The new trailer for 'Jurassic World: Fallen Kingdom' is out and it looks . . . familiar
The trailer for Jurassic World: Fallen Kingdom dropped Thursday night, after a teaser for the trailer dropped before it, after a marketing campaign that broadcast the dino-logo with the words TRAILER TOMORROW dropped before that, and frankly it would save us a lot of time if we stopped making whole movies and shot made trailers and designed guerrilla marketing campaigns and hosted weigh-ins and went to three-minute-long concerts and cut the World Series from seven games to maybe 10 or 12 at-bats. Frankly we are very busy people and cannot be expected to keep sitting down for “entire movies,” even if the entire movie is the fifth movie in a row that’s essentially the same movie.
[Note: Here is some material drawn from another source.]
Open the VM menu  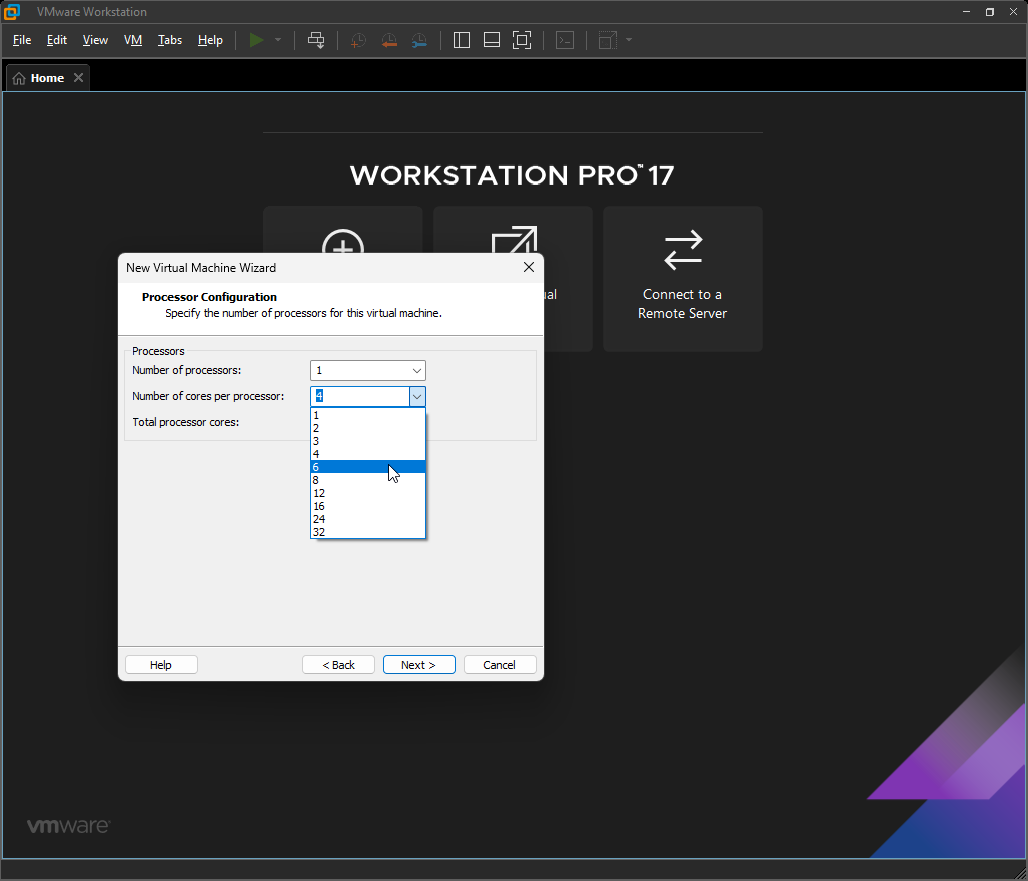133,40
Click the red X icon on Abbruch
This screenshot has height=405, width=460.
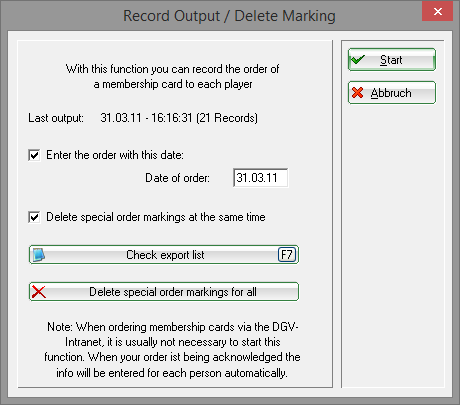(x=357, y=92)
And with that bearded-Simpsons-man grumbling out of the way, here’s the good news: The trailer for Jurassic Park: Fallen Kingdom hit Thursday Night Football last night, and was promptly taken out of the game with concussion symptoms. Here’s the better news: Jeff Goldblum is in it! Some takeaways from the latest movie in the series that proves that no amount of child endangerment can stop people from building theme parks. (You heard me, Busch Gardens.)
Jeff Goldblum is in it!
Did we say that already? Whatever, this is big news because Goldblum was easily the best part of the original movie, Thor: Ragnarok, the good Independence Day (like you and everyone else, we never saw the sequel) and damn near everything that features his face. In the trailer, Goldblum shows up testifying to what’s left of Congress about the ethics of preserving synthetic dinosaur life, in I think the first scene in the entire series in which anyone else on planet Earth wrestles with the unholy perversion of nature these humans have wrought upon our ecosystem, but I’d bet a Wayne Knight that he ends up on the island and if there is not a “Must go faster” in this movie I will eat my hat. (Disclaimer: My hat is made of crab meat.)
So Fallen Kingdom is maybe more of a sequel than a reboot.
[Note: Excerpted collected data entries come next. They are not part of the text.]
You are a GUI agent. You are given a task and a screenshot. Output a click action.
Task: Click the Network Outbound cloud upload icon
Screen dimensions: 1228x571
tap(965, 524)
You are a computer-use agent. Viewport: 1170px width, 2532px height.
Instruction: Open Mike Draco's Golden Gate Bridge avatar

Goldblum strengthens continuity with the original film, which was established in the first when two characters stumbled across the original film’s museum facility and Jeep, both of which had been entirely hopelessly swallowed by jungle growth in maybe like 20 years. This is not how it works in nature — my house is 20 years old and is not currently being choked by vines, except the downstairs bathroom — but whatever. In real life people would probably stop traveling to an island where dinosaurs eat all those children.
Chris Pratt and Bryce Dallas Howard return as The Male and The Female.
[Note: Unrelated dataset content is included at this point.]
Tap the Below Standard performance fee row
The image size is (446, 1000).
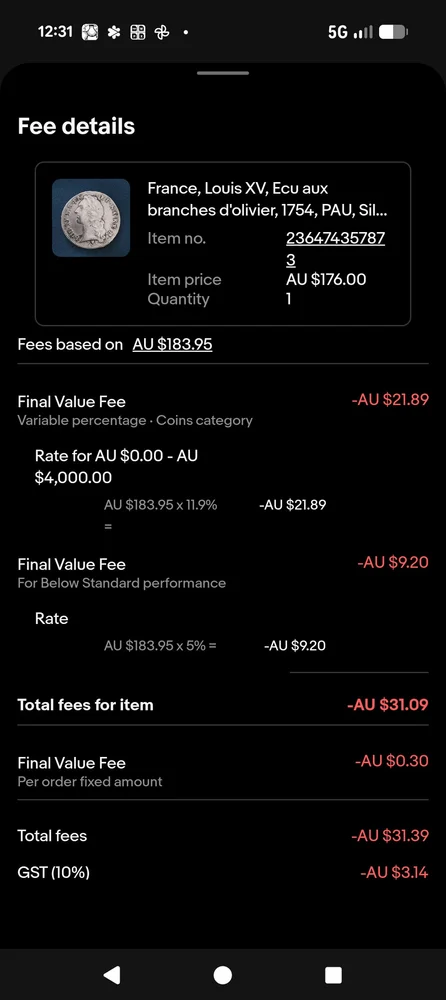tap(223, 572)
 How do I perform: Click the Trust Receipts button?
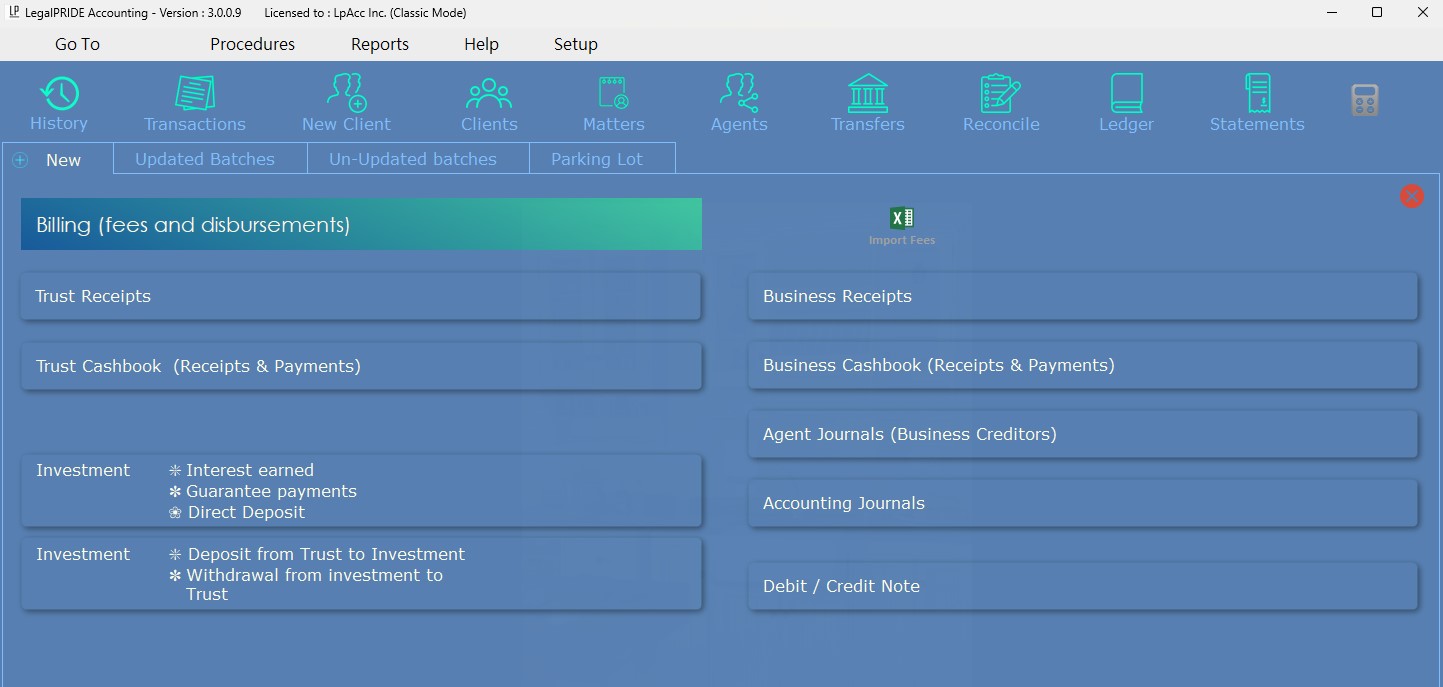[x=360, y=297]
Pratt is back as The Smoldering Outdoorsman Who Didn’t Realize that Banana Republic’s Shirts Run a Little Small and Howard returns as The Buttoned-Up Career Lady, and they spend the first scene of the trailer flirting, so they’re following the reboot arc of Not Being Together Anymore that befell Han and Leia and Mulder and Scully. Sigh. Can we even believe in love anymore?
First thing: There is no sign of Jimmy Buffett…
Come on. This was funny.
… but there is a volcano!
“I know why we’re here,” says Chris Exposition Pratt. “Rescue op, save the dinosaurs from an island that’s about to explode.” Well, that was was a convenient synopsis. Also, wouldn’t an exploding island take care of the dinosaur problem? Isn’t this a perfect natural solution to a man-made horror that keeps resulting in the death of humans and assistant and maybe Jimmy Buffett? This seems like a dumb idea. I bet the Avengers would just let it burn.
This looks an awful lot like How to Train Your Dinosaur.
Oh wait, they’re going back to save the cute ones. Pratt’s little baby dinosaurs from Jurassic World may or may not remember their (checks papers) primary caregiver and mom, basically, and this appears to be a major plot point and reason to make an emotional connection with some CGI. It also appears to have 100% adopted the way Hiccup mystically connects with Toothless. Does this work in real life? Can you just touch a rhino’s face and make friends for life? Definitely trying this next time I’m at the zoo.
The film was written by Colin Trevorrow.
He’s the guy who directed the first one, and then was given Star Wars: Episode IX, and then made a movie that was so literal bad they took Star Wars away from him. Clearly his pitch needed more Jimmy Buffett. Look, we liked Jurassic World just fine, but we weren’t there for the talking.
The first Google hit for ‘Jurassic Park’ is ‘Is there a real Jurassic Park theme park?
Yes, there is, and for $25,000 I can drive you there. Please leave the money in a bag outside my office and wait for my call.